Nas decisões recentes que envolveram Alckmin e Serra, ambos ex-governadores e caciques do PSDB nacional, ele expediu decisões rigorosas.

No despacho que tornou Alckmin réu, disse que a denúncia do Ministério Público apontava um conjunto de indícios “capaz de reforçar a convicção sobre o envolvimento dos denunciados no complexo esquema de solicitação e recebimento de vantagens indevidas”.

Ao Supremo afirmou que autorizou a busca no gabinete de Serra porque havia "fundada suspeita de presença de informações" ligadas a um eventual caixa dois nas eleições de 2014, quando o tucano se elegeu senador.

Serra criticou a iniciativa de pedir buscas em endereços dele para recolher documentos de fatos ocorridos seis anos atrás. A ordem de recolher documentos no gabinete do tucano no Senado acabou mobilizando o presidente da Casa, Davi Alcolumbre (DEM-AP), e o ministro Dias Toffoli, que barrou essa busca.

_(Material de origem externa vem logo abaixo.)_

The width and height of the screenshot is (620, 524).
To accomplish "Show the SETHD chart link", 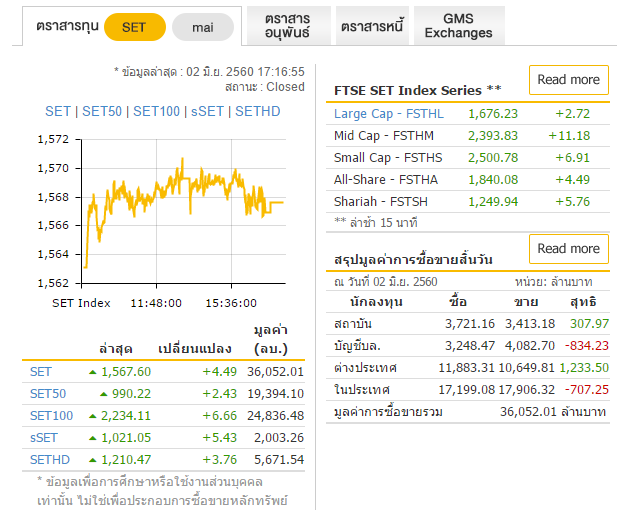I will coord(257,111).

Depois, no último dia 29, Toffoli acatou um pedido da defesa de Serra e suspendeu toda a operação contra o senador. Os advogados diziam que a ação tinha “o real propósito” de investigar supostos crimes cometidos pelo tucano em sua atuação como senador, e que isso invadiria o foro especial.

Serra e Alckmin negam ter cometido qualquer irregularidade, assim como Skaf e Paulinho da Força.

Vargas não escapou de decisões polêmicas em sua carreira, como ao multar em 2008 a Editora Abril, responsável pela revista Veja, por publicar entrevista com Kassab considerada como "propaganda eleitoral antecipada".

No campo criminal, ele atuou nos anos 2000 na prisão do cirurgião plástico Farah Jorge Farah, que esquartejou uma mulher em São Paulo. Procurado, Vargas não aceitou conceder entrevista à reportagem.